EXTRACTED TEXT:
- - -

Cartoon furor deepens divisions

As controversy escalates over the publication in Europe of 12 controversial cartoons of the Prophet Muhammad, Muslims from Saudi Arabia to Britain are decrying what they see as but one more installment in a worldwide attack against Islam.

"This is a revival of the Crusades of old," says Anjem Choudary, spokesman for Al-Ghurabaa, a radical Muslim group that organized protests in London this weekend.

"European nations are joining hands against Islam. We have seen the invasion of Iraq, the banning of the hijab in France, and now this." The cartoons were first published five months ago by a Danish newspaper to challenge a climate of fear and self-censorship. But Muslim anger escalated after numerous European newspapers republished the cartoons last week, threatening to make the issue a milestone in modern Muslim-Christian relations.

- - -

SET TASK: Please list every place named in the article on the cartoon furor, in order of appearance, counting only names used as nouns and not adjectives such as "Danish" or "European."

RECORDED INFORMATION:

- - -

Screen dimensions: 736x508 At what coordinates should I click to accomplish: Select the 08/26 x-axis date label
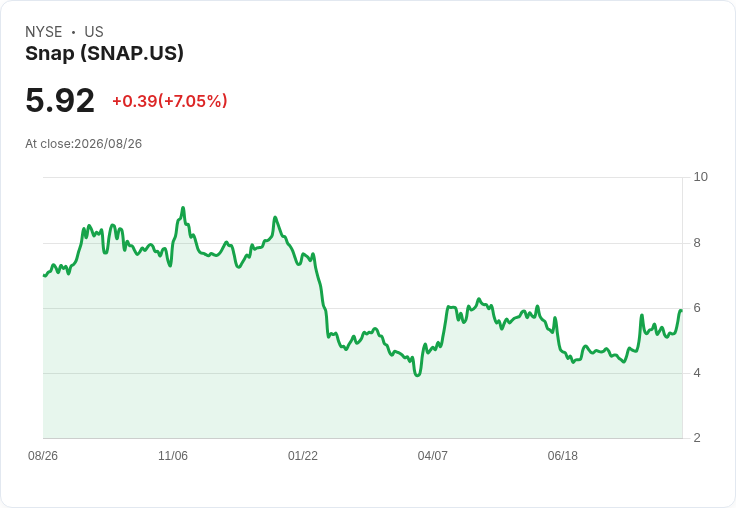(43, 455)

- - -

ANSWER IN FULL: Europe, Saudi Arabia, Britain, London, Iraq, France